Hi, My wife and I are thinking of sending our 13 month old son to a creche for a few hours a week. We would prefer a bilingular one. Does anybody have any suggestions as to one near fuengirola area and average monthly costings. Thanks


----------



## jojo (Sep 20, 2007)

Frankie 737 said:


> Hi, My wife and I are thinking of sending our 13 month old son to a creche for a few hours a week. We would prefer a bilingular one. Does anybody have any suggestions as to one near fuengirola area and average monthly costings. Thanks



I guess your best bet (finances willing) would be one of the international schools in the area. They take little ones from about 2 upwards I think??? Schools in Spain | Nabss 

Apart from that I cant say I know of any creches or playschools, there maybe some tho??

Jo xxx


----------



## Frankie 737 (Mar 28, 2010)

Thanks Jojo, Don't think my wife can keep her sanity and wait until he's 2 though!! LOL


----------



## jojo (Sep 20, 2007)

Frankie 737 said:


> Thanks Jojo, Don't think my wife can keep her sanity and wait until he's 2 though!! LOL


Right!!! Younger than two then!!! There are a few people on the forum who live in the area with youngsters who may be able to help - see if they come up with anything..

Jo xxx


----------



## xabiaxica (Jun 23, 2009)

Frankie 737 said:


> Thanks Jojo, Don't think my wife can keep her sanity and wait until he's 2 though!! LOL


Google.es comes up with a few - none seem to be bilingual though

guardería fuengirola


----------



## leedsutdgem (Jun 3, 2010)

Frankie 737 said:


> Hi, My wife and I are thinking of sending our 13 month old son to a creche for a few hours a week. We would prefer a bilingular one. Does anybody have any suggestions as to one near fuengirola area and average monthly costings. Thanks


Hi frankie
Try costa kindercare situated in benalmadena pueblo. I know its not fuengirola but it is nearby.


----------



## rjnpenang (Feb 20, 2008)

Hi, Some young friends of mine are using a crèche in a small cul- de- sac virtually opposite Barclays Bank which is the branch at the top of Pueblo Lucia, if you come up the road from the mercado central, Publo Lucia is on the right, Pueblo Lopez on the left,and this small road is at the top of Pueblo Lopez, last street before the roundabout, I am unable to find the name but it's very easy to park in front of the bank, just cross the rd.
This crèche has been there for many years, although Spanish I think there will be many foreign infants.
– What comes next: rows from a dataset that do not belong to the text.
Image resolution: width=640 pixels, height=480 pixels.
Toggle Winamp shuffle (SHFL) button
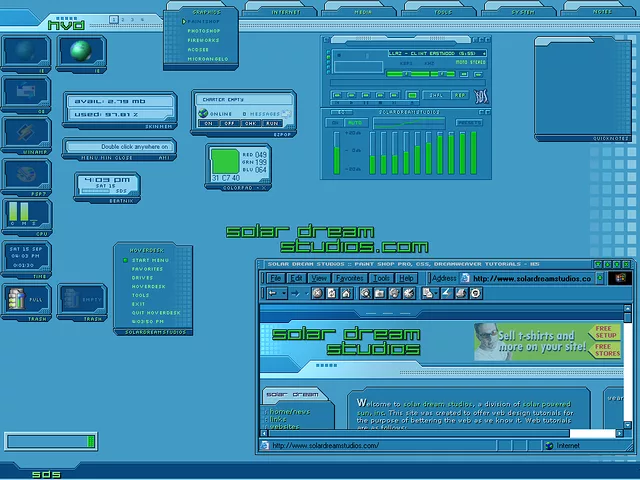click(x=435, y=95)
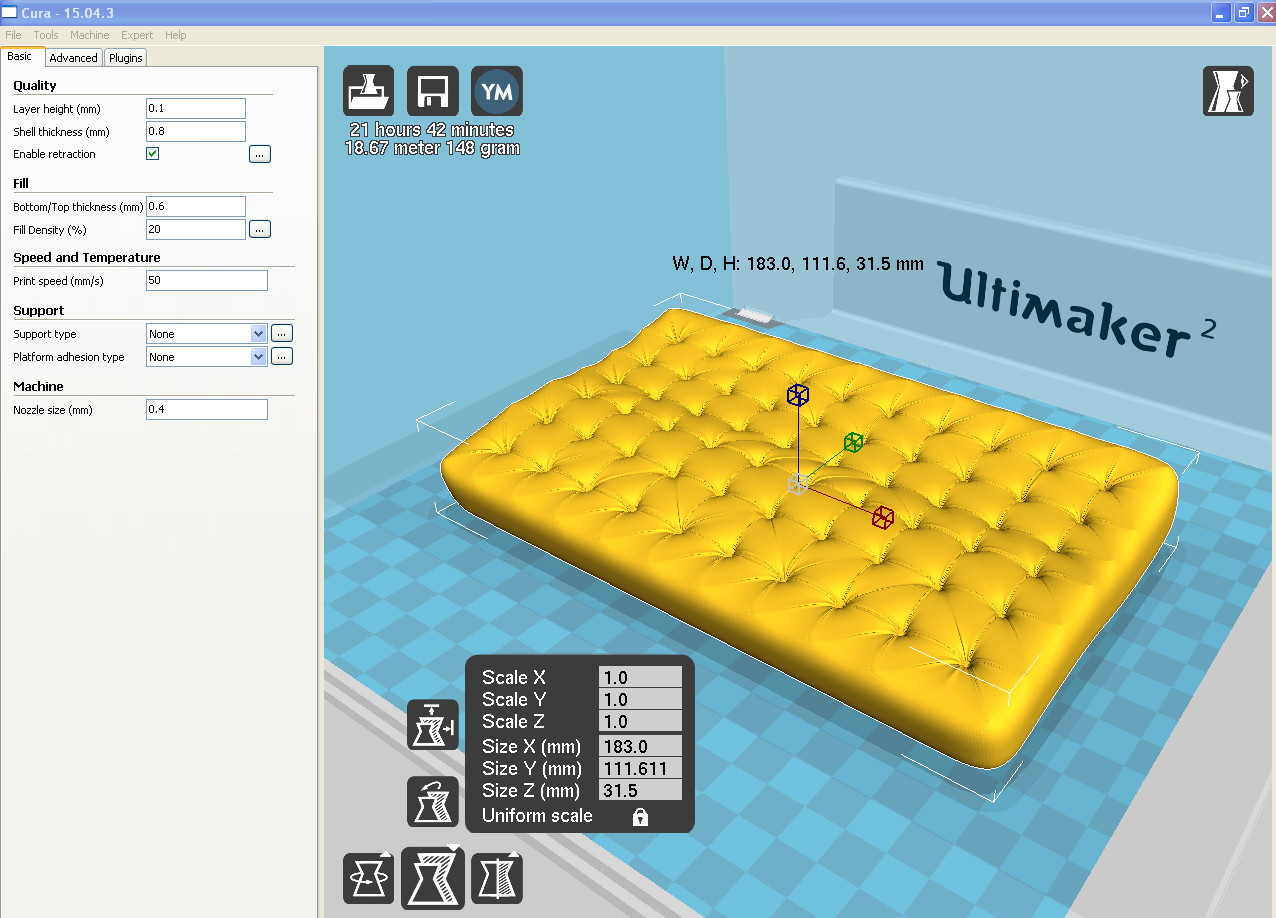Click the '...' button next to Fill Density
The height and width of the screenshot is (918, 1276).
(x=260, y=230)
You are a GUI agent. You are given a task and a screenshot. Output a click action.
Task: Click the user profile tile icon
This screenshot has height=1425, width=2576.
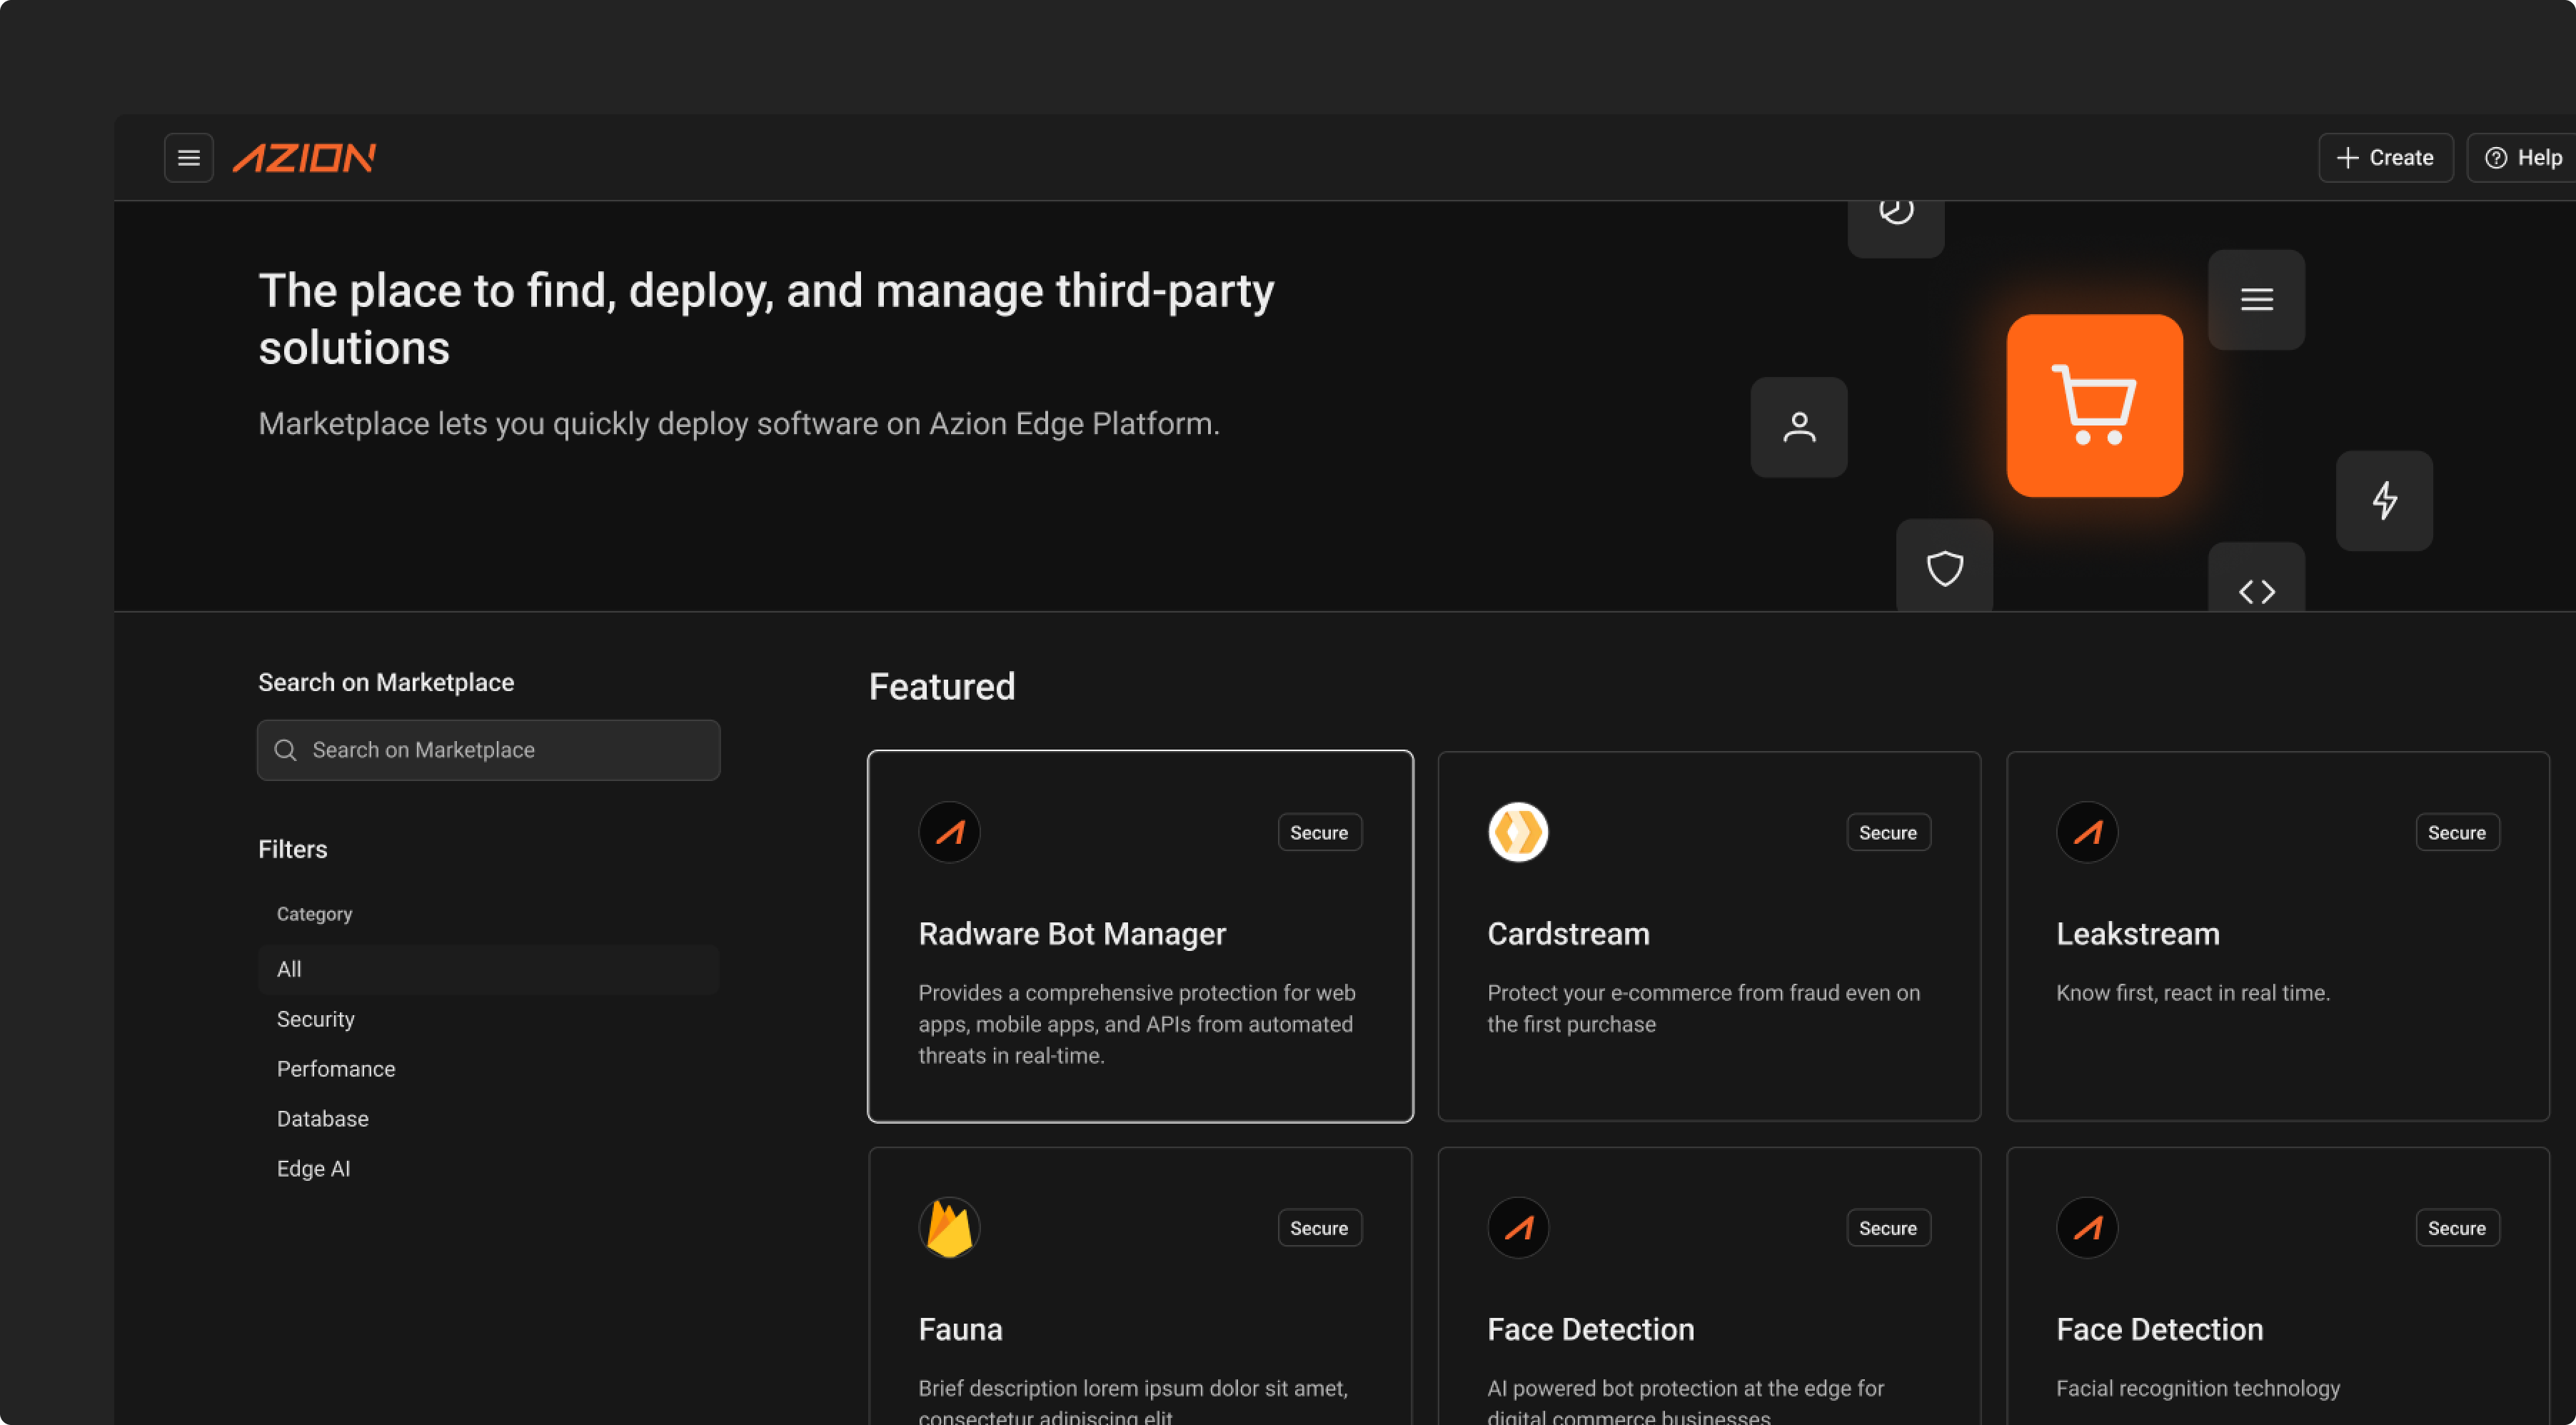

Just think, your baby will be speaking Spanish within a few short months and English at home, what a wonderful opportunity for your son.
Sorry, don' t know about the fees but this crèche has been there at least 20 years so won't be too expensive by Spanish standards. Regards Rob


----------



## Frankie 737 (Mar 28, 2010)

Thank you all for your suggestions, We will try them out.


----------



## Phsye (Aug 4, 2010)

rjnpenang said:


> Hi, Some young friends of mine are using a crèche in a small cul- de- sac virtually opposite Barclays Bank which is the branch at the top of Pueblo Lucia, if you come up the road from the mercado central, Publo Lucia is on the right, Pueblo Lopez on the left,and this small road is at the top of Pueblo Lopez, last street before the roundabout, I am unable to find the name but it's very easy to park in front of the bank, just cross the rd.
> This crèche has been there for many years, although Spanish I think there will be many foreign infants. Just think, your baby will be speaking Spanish within a few short months and English at home, what a wonderful opportunity for your son.
> Sorry, don' t know about the fees but this crèche has been there at least 20 years so won't be too expensive by Spanish standards. Regards Rob


Spanish in the Guadaría and English at home is a great mix if you are in Spain. The only advice I can give is to visit several and then spend time in each one before choosing. Actual quality varies a lot and is not immediately obvious, spending an hour in the classroom with the teacher and talking to the owner is the best measure. In my experience all the good guadarías will tell you that they are full when you first call, but, they will ask you to come and visit first so they get to know you... space 'may' then be found.

We have moved Spain to UK and back to Spain again in the last two years and have found this to be the norm in the recommended nurseries in both countries.


----------